In terms of the day to day users of the system, workshops and feedback demos were run throughout the project to keep communication channels open. The workshops kept everyone informed throughout the various stages of the implementation and made sure that users were comfortable to use the new system once installed. User satisfaction with the new system was helped by addressing concerns or usability issues as they arose.

An example of where this feedback was invaluable is in the User Interface (UI). Where it made good business sense, the screens and fields in Te Matatuhi were laid out as they were in the old system, to retain the familiarity that users were happy with. Theta’s onsite consultant was able to talk through any challenges or differences directly.

The outcome - “Te Matatuhi

Understandably when there is sensitive data at play, there is often a cautious approach and unease of expectation around replacing a core system. However, the HRC has been delighted with how smooth the project was and the high quality of the outcome. Sensitive data was migrated securely (meeting strict security, privacy and accuracy requirements), users can now enjoy a more accessible system, and reports are much simpler to generate.  Furthermore, the addition of the Power BI layer has enabled enhanced reporting.

“We have realised the vision we had of implementing a new cloud-based system which gives us many improvements, including greater security of private information, improvements like dashboards that come from a modern system, and a much more streamlined reporting function.” Peter Jackson, Chief Mediator at HRC

As many aspects of the interface were kept consistent with the previous system, users can carry on without undue disruption and have the benefit of better infrastructure and enhanced features and collaboration.

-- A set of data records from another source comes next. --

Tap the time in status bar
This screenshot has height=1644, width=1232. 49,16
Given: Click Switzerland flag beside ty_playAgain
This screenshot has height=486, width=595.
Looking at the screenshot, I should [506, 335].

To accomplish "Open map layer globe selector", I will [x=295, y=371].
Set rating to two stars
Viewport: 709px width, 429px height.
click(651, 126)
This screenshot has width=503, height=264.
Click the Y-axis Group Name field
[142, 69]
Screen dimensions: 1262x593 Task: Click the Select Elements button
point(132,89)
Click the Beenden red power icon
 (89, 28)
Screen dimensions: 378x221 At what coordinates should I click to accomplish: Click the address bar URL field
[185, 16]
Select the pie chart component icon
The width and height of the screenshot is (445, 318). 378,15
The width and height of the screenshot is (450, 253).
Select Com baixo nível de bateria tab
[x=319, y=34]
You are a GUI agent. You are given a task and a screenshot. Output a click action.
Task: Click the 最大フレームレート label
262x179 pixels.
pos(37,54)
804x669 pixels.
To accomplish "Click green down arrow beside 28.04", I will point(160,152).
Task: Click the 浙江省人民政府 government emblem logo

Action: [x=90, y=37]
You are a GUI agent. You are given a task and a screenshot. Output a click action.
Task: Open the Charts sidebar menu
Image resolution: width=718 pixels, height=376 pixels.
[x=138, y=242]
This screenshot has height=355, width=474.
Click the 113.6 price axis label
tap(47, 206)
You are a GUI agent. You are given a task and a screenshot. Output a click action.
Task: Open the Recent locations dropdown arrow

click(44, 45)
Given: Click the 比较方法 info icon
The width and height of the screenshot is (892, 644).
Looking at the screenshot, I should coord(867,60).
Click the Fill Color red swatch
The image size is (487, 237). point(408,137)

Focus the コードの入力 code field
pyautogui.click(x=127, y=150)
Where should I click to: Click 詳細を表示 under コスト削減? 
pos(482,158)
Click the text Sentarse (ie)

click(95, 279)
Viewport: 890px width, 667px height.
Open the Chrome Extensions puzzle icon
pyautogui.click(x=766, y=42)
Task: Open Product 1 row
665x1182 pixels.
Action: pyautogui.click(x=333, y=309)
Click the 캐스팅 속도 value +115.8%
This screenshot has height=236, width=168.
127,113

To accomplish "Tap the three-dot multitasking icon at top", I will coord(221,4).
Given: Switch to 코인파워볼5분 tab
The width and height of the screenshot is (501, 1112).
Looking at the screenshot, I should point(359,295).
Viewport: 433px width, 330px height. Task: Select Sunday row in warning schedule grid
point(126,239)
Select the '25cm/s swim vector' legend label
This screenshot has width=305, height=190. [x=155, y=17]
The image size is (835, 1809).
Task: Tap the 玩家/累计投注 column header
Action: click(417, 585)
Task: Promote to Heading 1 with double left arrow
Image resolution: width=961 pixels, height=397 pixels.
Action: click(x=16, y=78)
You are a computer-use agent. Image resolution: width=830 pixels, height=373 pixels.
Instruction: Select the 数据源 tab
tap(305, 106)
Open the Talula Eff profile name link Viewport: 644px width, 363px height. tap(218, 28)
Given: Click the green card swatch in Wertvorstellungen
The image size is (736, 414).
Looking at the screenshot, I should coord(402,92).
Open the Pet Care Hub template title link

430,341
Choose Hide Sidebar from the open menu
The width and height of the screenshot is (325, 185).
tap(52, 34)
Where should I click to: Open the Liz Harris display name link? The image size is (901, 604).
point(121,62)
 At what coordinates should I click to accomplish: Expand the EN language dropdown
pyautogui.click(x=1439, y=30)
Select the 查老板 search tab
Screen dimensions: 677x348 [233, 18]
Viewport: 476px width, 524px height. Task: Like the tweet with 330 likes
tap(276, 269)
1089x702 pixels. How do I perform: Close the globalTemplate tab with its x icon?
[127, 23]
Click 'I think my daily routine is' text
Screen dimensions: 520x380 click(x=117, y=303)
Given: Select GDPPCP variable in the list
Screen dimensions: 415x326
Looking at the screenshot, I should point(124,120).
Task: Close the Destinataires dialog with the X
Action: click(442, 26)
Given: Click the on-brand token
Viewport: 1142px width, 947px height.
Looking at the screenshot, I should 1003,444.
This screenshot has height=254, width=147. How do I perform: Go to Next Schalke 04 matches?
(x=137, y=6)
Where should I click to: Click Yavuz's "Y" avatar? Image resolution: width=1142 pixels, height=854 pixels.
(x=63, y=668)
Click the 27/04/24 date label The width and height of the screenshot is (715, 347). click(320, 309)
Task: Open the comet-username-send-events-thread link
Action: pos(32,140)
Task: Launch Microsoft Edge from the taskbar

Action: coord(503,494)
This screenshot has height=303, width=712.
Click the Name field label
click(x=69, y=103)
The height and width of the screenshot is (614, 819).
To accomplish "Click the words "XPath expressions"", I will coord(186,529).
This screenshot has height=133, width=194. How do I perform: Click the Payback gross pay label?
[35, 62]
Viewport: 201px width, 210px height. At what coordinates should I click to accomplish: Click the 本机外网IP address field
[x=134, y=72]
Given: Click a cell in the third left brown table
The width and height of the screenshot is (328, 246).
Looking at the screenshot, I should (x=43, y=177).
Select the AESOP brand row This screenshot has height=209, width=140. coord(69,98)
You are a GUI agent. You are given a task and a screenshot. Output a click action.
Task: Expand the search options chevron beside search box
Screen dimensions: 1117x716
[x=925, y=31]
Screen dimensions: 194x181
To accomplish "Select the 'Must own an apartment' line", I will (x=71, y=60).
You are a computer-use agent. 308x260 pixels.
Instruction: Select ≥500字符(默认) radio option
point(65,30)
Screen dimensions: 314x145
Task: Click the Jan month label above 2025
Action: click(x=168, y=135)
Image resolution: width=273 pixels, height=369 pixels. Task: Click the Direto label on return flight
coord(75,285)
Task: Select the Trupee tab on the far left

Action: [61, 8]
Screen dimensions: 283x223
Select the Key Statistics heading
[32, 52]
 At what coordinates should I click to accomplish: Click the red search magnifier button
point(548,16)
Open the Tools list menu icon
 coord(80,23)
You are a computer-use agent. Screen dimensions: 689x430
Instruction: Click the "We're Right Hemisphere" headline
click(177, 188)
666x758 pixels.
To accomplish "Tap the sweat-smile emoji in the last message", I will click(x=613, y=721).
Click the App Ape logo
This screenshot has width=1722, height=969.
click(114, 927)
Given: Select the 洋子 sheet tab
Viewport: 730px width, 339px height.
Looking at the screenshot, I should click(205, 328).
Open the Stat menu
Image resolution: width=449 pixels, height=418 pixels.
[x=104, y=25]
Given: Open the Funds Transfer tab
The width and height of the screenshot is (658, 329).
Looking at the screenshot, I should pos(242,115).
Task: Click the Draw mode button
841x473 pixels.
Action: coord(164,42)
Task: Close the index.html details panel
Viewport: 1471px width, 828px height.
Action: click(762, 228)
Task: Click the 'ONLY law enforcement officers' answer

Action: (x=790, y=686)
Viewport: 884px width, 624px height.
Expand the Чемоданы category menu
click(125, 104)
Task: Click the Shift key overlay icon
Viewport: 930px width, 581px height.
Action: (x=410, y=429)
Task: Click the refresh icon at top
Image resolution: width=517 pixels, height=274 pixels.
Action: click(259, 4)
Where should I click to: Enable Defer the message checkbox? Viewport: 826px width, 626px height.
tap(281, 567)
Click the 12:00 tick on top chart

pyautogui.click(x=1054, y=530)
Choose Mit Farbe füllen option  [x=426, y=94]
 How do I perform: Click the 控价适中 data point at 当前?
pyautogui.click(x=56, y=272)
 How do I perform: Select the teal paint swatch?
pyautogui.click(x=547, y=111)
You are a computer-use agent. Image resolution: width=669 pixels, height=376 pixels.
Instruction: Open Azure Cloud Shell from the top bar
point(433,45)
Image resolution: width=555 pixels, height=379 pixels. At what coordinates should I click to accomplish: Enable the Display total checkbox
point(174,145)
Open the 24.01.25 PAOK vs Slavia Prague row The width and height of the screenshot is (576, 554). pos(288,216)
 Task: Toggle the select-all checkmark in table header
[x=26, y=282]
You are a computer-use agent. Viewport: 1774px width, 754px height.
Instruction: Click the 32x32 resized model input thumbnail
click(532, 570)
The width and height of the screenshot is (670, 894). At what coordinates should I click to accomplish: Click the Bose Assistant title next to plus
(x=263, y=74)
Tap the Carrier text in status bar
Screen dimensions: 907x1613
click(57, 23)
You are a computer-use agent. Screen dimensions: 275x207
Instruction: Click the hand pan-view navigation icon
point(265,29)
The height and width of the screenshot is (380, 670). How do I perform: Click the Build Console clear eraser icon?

“This project has been successful because there have been some exceptional resources working on the project. However, exceptional resources don’t necessarily achieve exceptional outcomes. It is the fact, that the team transitioned so quickly through Tuckman’s model (forming, storming, norming…) to create a high performing team. I cannot actually think of another project that I worked on where this has occurred so quickly. Nor have I seen a project team listen, communicate and all individually add value to the outcome. Credit must go to everyone involved.” - Philip Bryant, Project Manager at HRC

Permission levels for different users and teams can now be managed efficiently, with filtering and tighter control over which data teams and users have access to. The Human Rights Commission now has a more efficient and modernised system that has been future-proofed.